With the intention of blogging more, I’m starting to test some new blogging and other related tools. Right now I’m writing this post in MarsEdit which I’m trying because I’m also trying NetNewsWire again (in my ongoing struggle to find a web feed reader that doesn’t basically annoy me all the time). MarsEdit apparently integrates nicely with NetNewsWire which, in turn, apparently integrates with del.icio.us which I’m also trying again since Jots.com fell off the net for a while then came back with stupid ads and crappier service. Of course I’m having problems getting the del.icio.us auto-blog-post tool to work, but nothing new there. (Aside to del.icio.us: extend and simplify those tools a little, being able to filter autoposted links by tag would be seriously awesome).

Ok, that’s a long enough test post for now. Let’s see how this goes.

Update: Seems to work just fine. Cool.

Things that are cool: Videobomb + Democracy

Internet, Work 4 Comments

Democracy is a slick, cross-platform application that acts basically like a combo of Internet video guide and video player. Videobomb is, essentially, a Digg for videos. Democracy is nicely integrated with Videobomb. Very slick.

In search of an antisocial social bookmarking system

Internet, Work 10 Comments

Much like my recent struggles with photo-sharing systems1, I find myself currently frustrated (largely by the reliability collapse of Jots.com) with pretty much every social bookmarking service out there. Since the hosted stuff isn’t working out for me, I was thinking that a self-hosted del.icio.us-alike would do the trick.
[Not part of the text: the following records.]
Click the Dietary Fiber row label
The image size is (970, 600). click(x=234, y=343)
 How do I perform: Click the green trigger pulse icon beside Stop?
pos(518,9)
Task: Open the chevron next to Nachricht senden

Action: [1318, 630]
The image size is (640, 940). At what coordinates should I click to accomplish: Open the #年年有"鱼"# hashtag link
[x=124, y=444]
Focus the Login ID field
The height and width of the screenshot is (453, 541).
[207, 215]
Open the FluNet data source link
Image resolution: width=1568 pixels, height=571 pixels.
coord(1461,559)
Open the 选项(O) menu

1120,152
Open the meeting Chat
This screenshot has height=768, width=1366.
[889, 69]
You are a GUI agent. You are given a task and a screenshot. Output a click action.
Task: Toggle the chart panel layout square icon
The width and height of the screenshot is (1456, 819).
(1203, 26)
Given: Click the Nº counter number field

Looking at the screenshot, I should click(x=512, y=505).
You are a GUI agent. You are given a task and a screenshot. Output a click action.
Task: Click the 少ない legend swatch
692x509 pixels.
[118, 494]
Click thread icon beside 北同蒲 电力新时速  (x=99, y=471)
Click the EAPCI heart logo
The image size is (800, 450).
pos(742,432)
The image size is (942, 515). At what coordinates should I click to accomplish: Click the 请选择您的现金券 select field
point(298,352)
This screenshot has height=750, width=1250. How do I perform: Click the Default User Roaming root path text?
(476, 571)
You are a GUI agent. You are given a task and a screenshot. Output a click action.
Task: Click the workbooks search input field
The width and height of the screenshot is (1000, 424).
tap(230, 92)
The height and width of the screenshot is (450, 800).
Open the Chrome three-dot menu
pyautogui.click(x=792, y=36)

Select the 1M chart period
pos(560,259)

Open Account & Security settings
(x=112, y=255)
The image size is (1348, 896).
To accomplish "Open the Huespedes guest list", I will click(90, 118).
I just have no idea if such a beast currently exists, and my Google-fu is failing me.

Here’s a basic rundown of what I’m looking for: A web-based bookmarking system like del.icio.us only hosted and admin’d by me on my own Linux server. It must also be able to push a day’s-worth of links to my weblog (via xmlrpc, for example). Bookmarklets or a Firefox extension for quickly adding bookmarks would be great but not necessary, and demonstrated integration with WordPress would be ideal.

Is there anything like this out there?

1 I’m currently playing with Zenphoto, if you were curious. It’s quite neat.

Shared whiteboard

Internet, Work 4 Comments

This shared whiteboard system is pretty awesome. It’s flash-based, but is otherwise pretty much everything I can imagine wanting in an online whiteboard system. I haven’t tried the actual “invite a friend” part yet, so I’m not sure how or how well that works, but overall I’m very impressed by this app. Neato.

Looking for a photo-sharing system

Internet, Photography, Work 38 Comments

I’m looking for the simplest possible way to upload, organize, and share my photos. I’ve tried Gallery2 and it’s OK, but I’m wondering if there’s something better out there. I’ve looked at both Flickr and Smugmug, but their UI and visual design just annoy me enough that I’m not really interested in using them.

General requirements: bulk upload from a Mac (ideally with iPhoto integration), must be Firefox friendly, the less Flash the better, autogeneration of resized photos and customizable thumbnail sizes, no upload limit (either per picture or total), reasonable bandwidth limits are OK, pay-for-service is OK, customizable themes would be ideal, proven reliable service would be nice, solid customer service track record would also be good.

I get the feeling I’m going to just stick with Gallery2.